Work item => With nothing added or dropped, copy the data that follows exactly.

Material for this task =>
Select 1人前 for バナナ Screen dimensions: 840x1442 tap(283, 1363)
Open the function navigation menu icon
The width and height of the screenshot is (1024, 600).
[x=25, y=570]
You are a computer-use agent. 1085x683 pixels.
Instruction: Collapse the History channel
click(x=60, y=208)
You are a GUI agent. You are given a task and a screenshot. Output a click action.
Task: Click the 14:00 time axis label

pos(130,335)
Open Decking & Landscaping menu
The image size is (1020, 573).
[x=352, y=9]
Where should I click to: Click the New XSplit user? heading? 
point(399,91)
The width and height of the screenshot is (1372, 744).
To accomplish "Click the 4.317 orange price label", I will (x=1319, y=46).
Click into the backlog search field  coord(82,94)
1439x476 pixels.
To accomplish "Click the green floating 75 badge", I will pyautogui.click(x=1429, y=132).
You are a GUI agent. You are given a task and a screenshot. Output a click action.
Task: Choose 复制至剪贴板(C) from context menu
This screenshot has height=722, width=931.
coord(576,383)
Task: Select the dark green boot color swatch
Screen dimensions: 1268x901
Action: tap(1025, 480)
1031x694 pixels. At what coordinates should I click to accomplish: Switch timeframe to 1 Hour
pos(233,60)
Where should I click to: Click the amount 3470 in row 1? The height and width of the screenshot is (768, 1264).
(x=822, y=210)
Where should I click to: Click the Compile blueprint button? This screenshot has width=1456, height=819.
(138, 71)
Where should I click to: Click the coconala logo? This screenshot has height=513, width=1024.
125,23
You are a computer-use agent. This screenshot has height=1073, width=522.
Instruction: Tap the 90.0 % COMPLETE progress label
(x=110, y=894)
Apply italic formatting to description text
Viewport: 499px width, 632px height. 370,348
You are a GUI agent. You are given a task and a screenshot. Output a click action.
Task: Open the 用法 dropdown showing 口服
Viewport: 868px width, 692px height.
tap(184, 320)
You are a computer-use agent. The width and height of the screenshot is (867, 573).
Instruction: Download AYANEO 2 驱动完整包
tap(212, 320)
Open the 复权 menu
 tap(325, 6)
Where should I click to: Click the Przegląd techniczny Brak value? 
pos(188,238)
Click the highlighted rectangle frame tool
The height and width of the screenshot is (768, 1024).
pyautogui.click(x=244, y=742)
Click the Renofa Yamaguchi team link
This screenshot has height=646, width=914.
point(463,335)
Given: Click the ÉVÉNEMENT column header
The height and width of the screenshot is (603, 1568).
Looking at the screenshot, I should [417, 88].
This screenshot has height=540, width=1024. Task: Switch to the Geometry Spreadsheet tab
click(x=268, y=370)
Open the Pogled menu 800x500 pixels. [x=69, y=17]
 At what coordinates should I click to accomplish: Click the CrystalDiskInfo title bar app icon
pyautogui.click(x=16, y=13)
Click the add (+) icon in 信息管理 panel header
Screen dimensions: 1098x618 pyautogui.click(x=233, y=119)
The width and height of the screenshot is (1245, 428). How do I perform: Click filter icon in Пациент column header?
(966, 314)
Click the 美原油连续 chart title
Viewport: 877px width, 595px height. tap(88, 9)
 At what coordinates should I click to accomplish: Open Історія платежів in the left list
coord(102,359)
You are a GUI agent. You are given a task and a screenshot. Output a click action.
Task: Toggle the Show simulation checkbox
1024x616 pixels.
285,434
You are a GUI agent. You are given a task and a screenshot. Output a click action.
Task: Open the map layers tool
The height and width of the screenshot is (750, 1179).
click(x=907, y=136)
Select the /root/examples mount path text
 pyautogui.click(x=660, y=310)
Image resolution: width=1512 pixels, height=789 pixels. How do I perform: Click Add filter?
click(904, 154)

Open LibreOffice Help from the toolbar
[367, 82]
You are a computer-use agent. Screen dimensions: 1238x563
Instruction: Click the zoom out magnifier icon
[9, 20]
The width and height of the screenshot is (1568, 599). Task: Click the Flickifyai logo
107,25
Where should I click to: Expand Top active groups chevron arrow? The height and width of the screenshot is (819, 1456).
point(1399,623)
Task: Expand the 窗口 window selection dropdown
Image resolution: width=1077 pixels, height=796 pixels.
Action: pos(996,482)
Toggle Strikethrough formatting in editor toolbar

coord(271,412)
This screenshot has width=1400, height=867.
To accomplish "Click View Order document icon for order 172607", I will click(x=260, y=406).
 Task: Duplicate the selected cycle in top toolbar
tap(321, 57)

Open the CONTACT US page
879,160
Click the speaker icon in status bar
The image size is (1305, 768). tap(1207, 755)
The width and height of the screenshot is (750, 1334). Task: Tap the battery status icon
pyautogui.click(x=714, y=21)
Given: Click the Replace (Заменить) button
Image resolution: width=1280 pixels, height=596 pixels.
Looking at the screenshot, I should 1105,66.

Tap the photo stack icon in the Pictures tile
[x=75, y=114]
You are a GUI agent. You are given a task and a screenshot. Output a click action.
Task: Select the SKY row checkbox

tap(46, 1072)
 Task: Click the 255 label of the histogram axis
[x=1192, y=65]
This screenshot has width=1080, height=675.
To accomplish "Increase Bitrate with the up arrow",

Exercise solution =>
Select 1人前 for バナナ Screen dimensions: 840x1442 tap(283, 1363)
Open the function navigation menu icon
The width and height of the screenshot is (1024, 600).
[x=25, y=570]
You are a computer-use agent. 1085x683 pixels.
Instruction: Collapse the History channel
click(x=60, y=208)
You are a GUI agent. You are given a task and a screenshot. Output a click action.
Task: Click the 14:00 time axis label

pos(130,335)
Open Decking & Landscaping menu
The image size is (1020, 573).
[x=352, y=9]
Where should I click to: Click the New XSplit user? heading? 
point(399,91)
The width and height of the screenshot is (1372, 744).
To accomplish "Click the 4.317 orange price label", I will (x=1319, y=46).
Click into the backlog search field  coord(82,94)
1439x476 pixels.
To accomplish "Click the green floating 75 badge", I will pyautogui.click(x=1429, y=132).
You are a GUI agent. You are given a task and a screenshot. Output a click action.
Task: Choose 复制至剪贴板(C) from context menu
This screenshot has height=722, width=931.
coord(576,383)
Task: Select the dark green boot color swatch
Screen dimensions: 1268x901
Action: tap(1025, 480)
1031x694 pixels. At what coordinates should I click to accomplish: Switch timeframe to 1 Hour
pos(233,60)
Where should I click to: Click the amount 3470 in row 1? The height and width of the screenshot is (768, 1264).
(x=822, y=210)
Where should I click to: Click the Compile blueprint button? This screenshot has width=1456, height=819.
(138, 71)
Where should I click to: Click the coconala logo? This screenshot has height=513, width=1024.
125,23
You are a computer-use agent. This screenshot has height=1073, width=522.
Instruction: Tap the 90.0 % COMPLETE progress label
(x=110, y=894)
Apply italic formatting to description text
Viewport: 499px width, 632px height. 370,348
You are a GUI agent. You are given a task and a screenshot. Output a click action.
Task: Open the 用法 dropdown showing 口服
Viewport: 868px width, 692px height.
tap(184, 320)
You are a computer-use agent. The width and height of the screenshot is (867, 573).
Instruction: Download AYANEO 2 驱动完整包
tap(212, 320)
Open the 复权 menu
 tap(325, 6)
Where should I click to: Click the Przegląd techniczny Brak value? 
pos(188,238)
Click the highlighted rectangle frame tool
The height and width of the screenshot is (768, 1024).
pyautogui.click(x=244, y=742)
Click the Renofa Yamaguchi team link
This screenshot has height=646, width=914.
point(463,335)
Given: Click the ÉVÉNEMENT column header
The height and width of the screenshot is (603, 1568).
Looking at the screenshot, I should [417, 88].
This screenshot has height=540, width=1024. Task: Switch to the Geometry Spreadsheet tab
click(x=268, y=370)
Open the Pogled menu 800x500 pixels. [x=69, y=17]
 At what coordinates should I click to accomplish: Click the CrystalDiskInfo title bar app icon
pyautogui.click(x=16, y=13)
Click the add (+) icon in 信息管理 panel header
Screen dimensions: 1098x618 pyautogui.click(x=233, y=119)
The width and height of the screenshot is (1245, 428). How do I perform: Click filter icon in Пациент column header?
(966, 314)
Click the 美原油连续 chart title
Viewport: 877px width, 595px height. tap(88, 9)
 At what coordinates should I click to accomplish: Open Історія платежів in the left list
coord(102,359)
You are a GUI agent. You are given a task and a screenshot. Output a click action.
Task: Toggle the Show simulation checkbox
1024x616 pixels.
285,434
You are a GUI agent. You are given a task and a screenshot. Output a click action.
Task: Open the map layers tool
The height and width of the screenshot is (750, 1179).
click(x=907, y=136)
Select the /root/examples mount path text
 pyautogui.click(x=660, y=310)
Image resolution: width=1512 pixels, height=789 pixels. How do I perform: Click Add filter?
click(904, 154)

Open LibreOffice Help from the toolbar
[367, 82]
You are a computer-use agent. Screen dimensions: 1238x563
Instruction: Click the zoom out magnifier icon
[9, 20]
The width and height of the screenshot is (1568, 599). Task: Click the Flickifyai logo
107,25
Where should I click to: Expand Top active groups chevron arrow? The height and width of the screenshot is (819, 1456).
point(1399,623)
Task: Expand the 窗口 window selection dropdown
Image resolution: width=1077 pixels, height=796 pixels.
Action: pos(996,482)
Toggle Strikethrough formatting in editor toolbar

coord(271,412)
This screenshot has width=1400, height=867.
To accomplish "Click View Order document icon for order 172607", I will click(x=260, y=406).
 Task: Duplicate the selected cycle in top toolbar
tap(321, 57)

Open the CONTACT US page
879,160
Click the speaker icon in status bar
The image size is (1305, 768). tap(1207, 755)
The width and height of the screenshot is (750, 1334). Task: Tap the battery status icon
pyautogui.click(x=714, y=21)
Given: Click the Replace (Заменить) button
Image resolution: width=1280 pixels, height=596 pixels.
Looking at the screenshot, I should 1105,66.

Tap the photo stack icon in the Pictures tile
[x=75, y=114]
You are a GUI agent. You are given a task and a screenshot. Output a click action.
Task: Select the SKY row checkbox

tap(46, 1072)
 Task: Click the 255 label of the histogram axis
[x=1192, y=65]
This screenshot has width=1080, height=675.
To accomplish "Increase Bitrate with the up arrow",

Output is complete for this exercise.